Ceramic matrix composites (CMCs) combine the advantages of carbon fiber composites (high strength in the fiber direction and simultaneously low weight) with the positive properties of ceramics (high temperature and corrosion resistance and high strength). This qualifies the materials for use in harsh environments, such as high-temperature, corrosive, or very high mechanical loading conditions. Therefore, the primary application for these composites is for highly stressed components, for example, in airplane engines. The obstacles to introduction of CMC technology are similar to those that complicated the introduction of carbon fiber composites. The component behavior over the life cycle of the components and the relevant damage mechanisms are unknown. In addition, non-destructive test methods have not yet become established for these materials.
The suitability of the high-frequency eddy current technology for CMCs is being evaluated in preliminary studies. This work draws on the extensive and lengthy experience of the project team in eddy current testing of pure carbon fiber composites. The test method was evaluated by means of CMC samples from different stages of the manufacturing process.

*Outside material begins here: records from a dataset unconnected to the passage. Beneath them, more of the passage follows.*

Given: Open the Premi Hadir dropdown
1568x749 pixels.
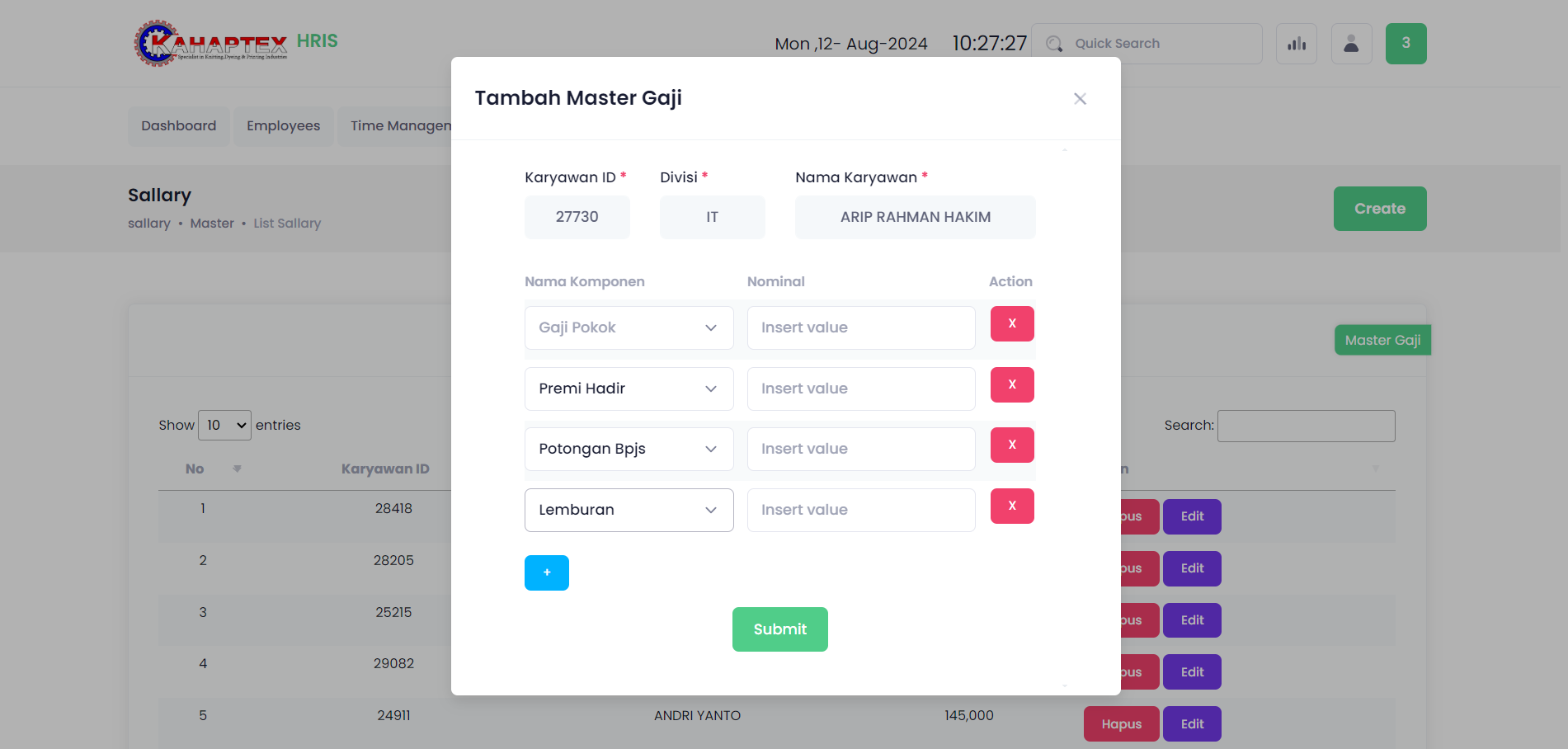Looking at the screenshot, I should 629,389.
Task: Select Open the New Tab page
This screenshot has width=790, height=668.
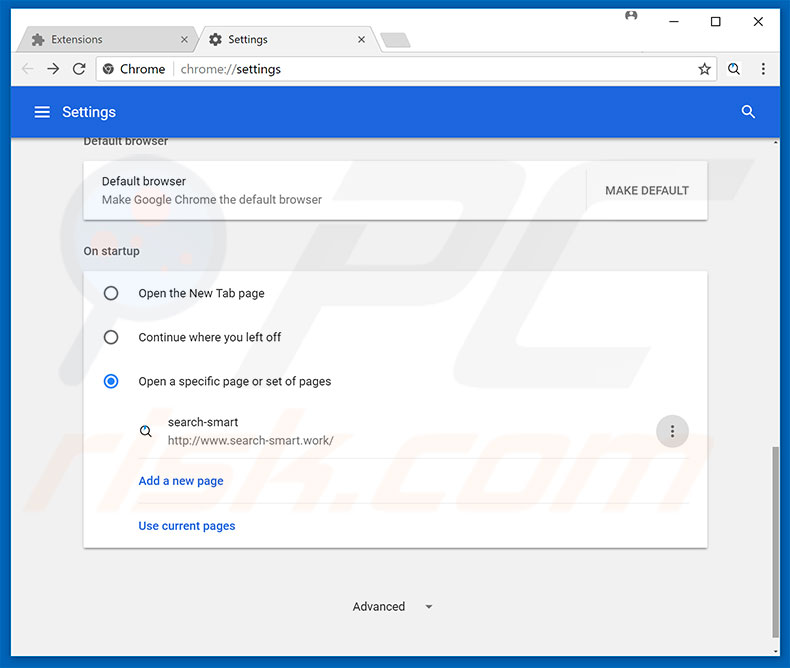Action: coord(111,293)
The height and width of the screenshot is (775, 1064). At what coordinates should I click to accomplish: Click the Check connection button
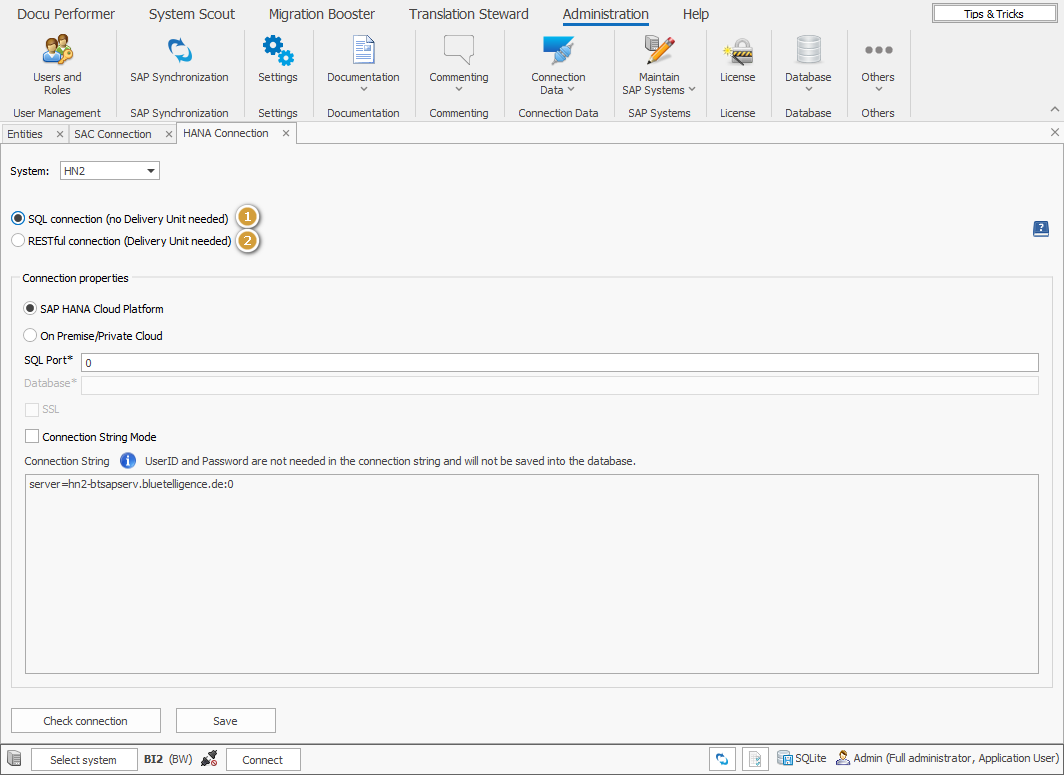coord(85,720)
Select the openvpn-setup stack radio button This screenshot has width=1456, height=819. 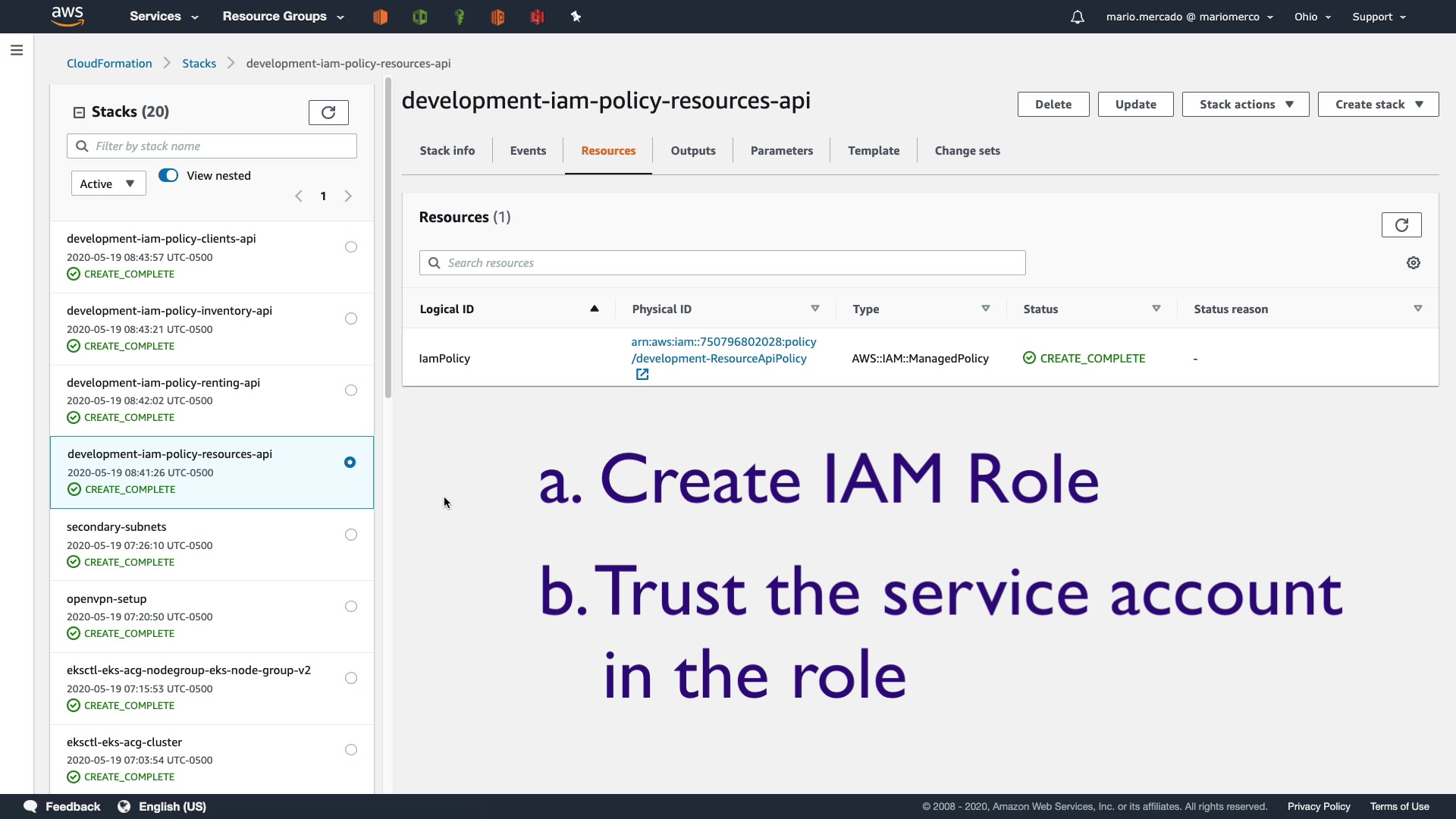point(350,607)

With the eddy current technique, the surface of a test object is scanned with a special probe. In the process, a small and very localized electromagnetic field is coupled with the material and variations in the electrical and capacitive properties of the material are recorded. In this way, the test object can be investigated down to a depth of a few millimeters below the surface. The scan can be performed on flat specimens using a simple 2D scan desk or on freeform components using an inspection robot. Both test systems were developed by Fraunhofer IKTS and are ready for application in industrial environments.
Within the scope of an internal study, the high-frequency eddy current technique was found to be capable of yielding the following characteristics of CMC materials:
- Orientations of individual fiber layers
- Local fiber density distributions
- I nclusions of air (pores) or impurities (depending on the included material)
- Notches, scratches, and cracks
- Local variations in homogeneity of the infiltrate
- Uninfiltrated or poorly infiltrated areas
These results demonstrate the suitability of the high-frequency eddy current technique for use in non-destructive quality control of ceramic matrix composites.